広島~ 1945・8/6 爆撃回数1 参加機延数 1 投下弾量 5t(一発) 死者9万~16万
長崎~ 1945・8/9 爆撃回数1 参加機延数 1 投下弾量 5t(一発) 死者7万~8万
「ハンブルグ空爆」は大戦中期に実行された「大規模爆撃」の一つですが
~ドイツ野郎の街づくりを考慮して、通常爆弾等で屋根引っぺがしてから
焼夷弾ばら撒いて、焼け野原にしちまいましょう!~ の基本戦術を確立したモデルケース
とも言えるもので、「爆撃日程・参加機数・投下弾数」の、何れも気合の入れようが違う上に
通常弾・焼夷弾と・・仕上げは爆撃後の救助・消防活動の阻害を狙った「時限爆弾」を・・。
と言う、誠に陰湿なシーケンスをも確立させると共に「火災旋風」が初めて確認された事から
以後、それを「ハンブルグ効果」とも言わしめた・・本物の「焦土爆撃」でした。
その惨状をして、ナチ首脳部に「戦争継続の可否」を問うほどの衝撃を与えますが・・
あのヒトラーも・・まさか・・一応、民主主義の国「イギリス&アメリカ」が
此処までやるとは(出来るとは)思ってなかったのかもしれませんね。
そして・・「東京」は・・・「爆撃日程・参加機数・投下弾数」に比して
異様に多い「死者数」が不気味ですが・・これまた日本家屋と東京の街造りを念頭に
企画・立案された「焼夷弾」中心の爆撃戦術の成果? と・・・いう事でしょうか。
「ドレスデン」・・は、日付を見て頂いても分かる通り、殆どドイツの負けが確定していた
時期に、それこそ「軍事施設」も殆ど無い「無防備都市」とも言える所を狙った・・
ある意味で・・「趣味と戦争にだけは本気になる」とも言われる「イギリス紳士」の
気概が垣間見える物? で・・有り。
日本の京都同様、「古く貴重な街並みを今に残す古都」だから・・「空爆されねんじゃね?」との
甘い期待を抱く、多くの難民等で溢れかえっていた事も手伝い、惨事に拍車がかかります。

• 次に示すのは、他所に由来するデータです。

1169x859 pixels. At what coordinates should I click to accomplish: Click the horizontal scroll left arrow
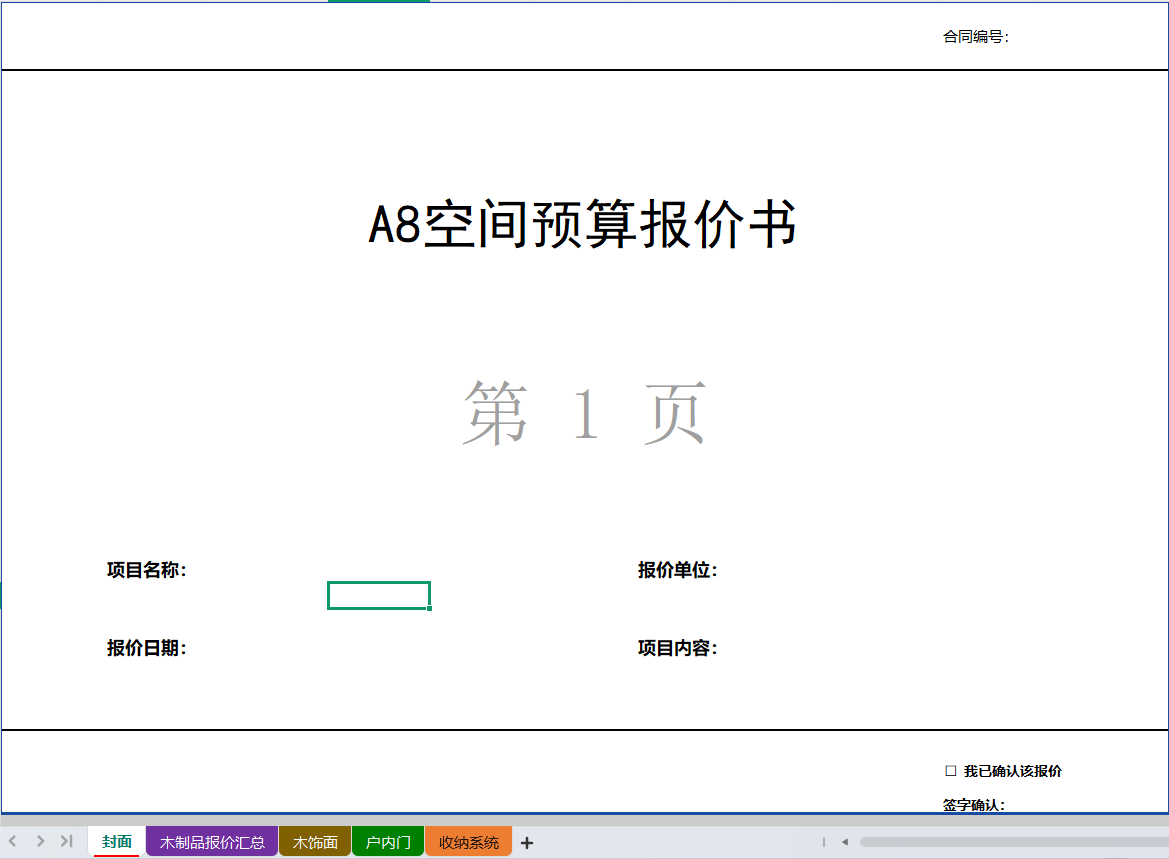click(x=845, y=842)
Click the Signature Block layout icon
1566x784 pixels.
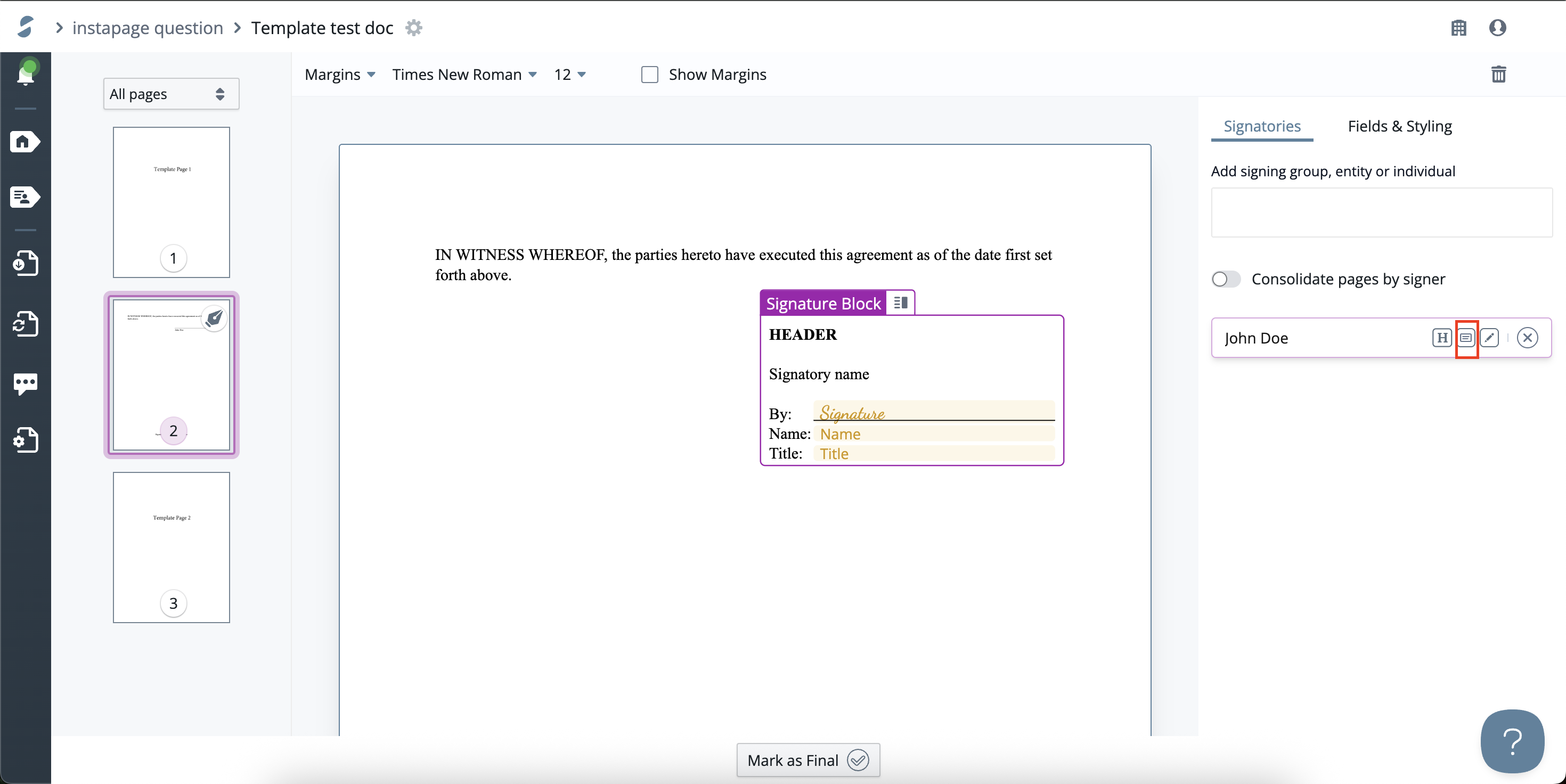900,303
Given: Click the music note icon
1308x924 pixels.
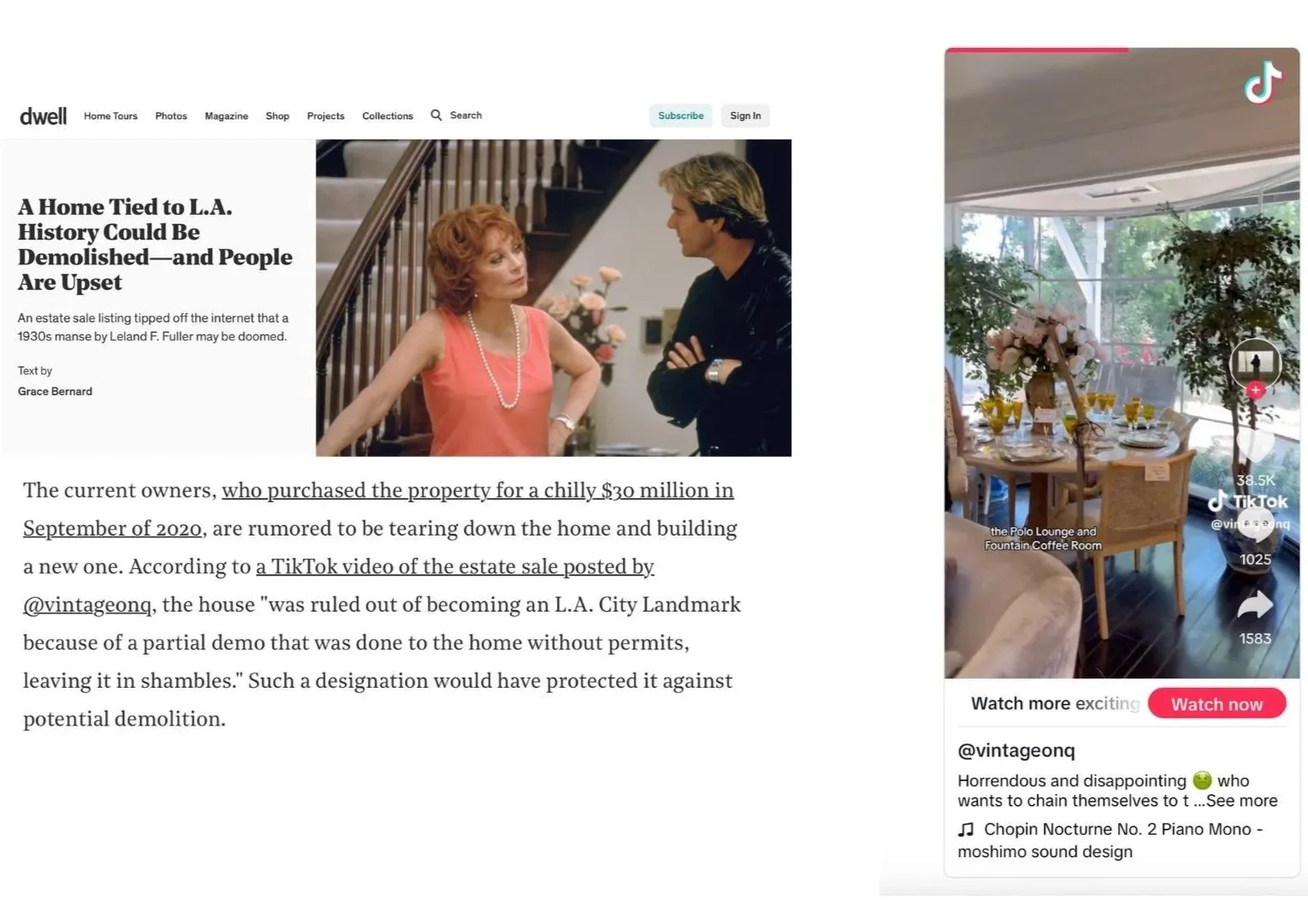Looking at the screenshot, I should 966,829.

現在は、当時の埋葬遺体実数を基にした犠牲者数、推定2万5千~3万5千・・が
妥当でないべか? と言われる死者数も・・
当時、人口65万のドレスデンに、「安全神話」に釣られた20~30万もの避難民が溢れていた事。
東京大空襲と同じく、何故か空襲当日は警報が発令されなかった事。
「空爆されねんじゃね?」と思っていたのは軍も同様で、迎撃は無いも同然だった事。 に加え
単位時間当たりの投弾量と密度はハンブルグを上回り、着弾密度に至っては
あくまで計算上の数値とは言え、5㎡に一発との説も有ったりします。
マァ・・5㎡とは、大まかに三畳間の部屋に一発って事ですから・・
いくらなんでも、「そりゃ~ないしょ?」 と思うんですが・・・
当時の標準的「通常爆弾」500ポンド(225kg)爆弾の高致死加害半径は
50m内外、致傷加害半径は100m以上と言われていますんで
5㎡どころか5m×5m=25㎡に一発としても・・もし・・
遮蔽物の無い状況で、その猛爆撃に晒された地域が有ったとしたなら・・
そこに居た人々は殆ど生き残れないだけでなく・・爆散・・つまり・・・
文字通り「木端微塵」の憂き目に逢う公算も高い・・と考えられます。
「東京3・10」の場合は、焼夷弾主体の爆撃で有るのと、木造家屋が大半を占めたことから
黒焦げになろうと何であろうと、「人らしき物体」位は残ったでしょうが
「ドレスデン」では、それがレンガ造りの建物を吹き飛ばしながらの状況であり・・
爆風でコマ切れにされ、瓦礫に潰され・・挙句、業火に焼かれとなると・・・
それは・・「遺体も何もアンタ・・見つかんねんじゃね?」・・との事態も有りうるわけです。
更に、国内外から流入していた住民票も無い「避難民」達が、そういった悲劇に見舞われますと
「最初から、この世に存在しない?」 も同然で、調べようも無い訳です。
故に・・・「10万は下らんしょ?」 との説も今だ根強く、日本の「東京大空襲」同様
欧州各国で今だ語り継がれる、「ある小さな悲劇の記憶」。 なのかもしれません。
それから・・・比較の為、列記した「ヒロシマ・ナガサキ」ですが・・
その「被害」もさることながら、例えは悪いですが、その「コストパフォーマンス」には
改めて驚きを禁じ得ませんね・・・数千機・数万発分の仕事が、たった一発で済むんですから。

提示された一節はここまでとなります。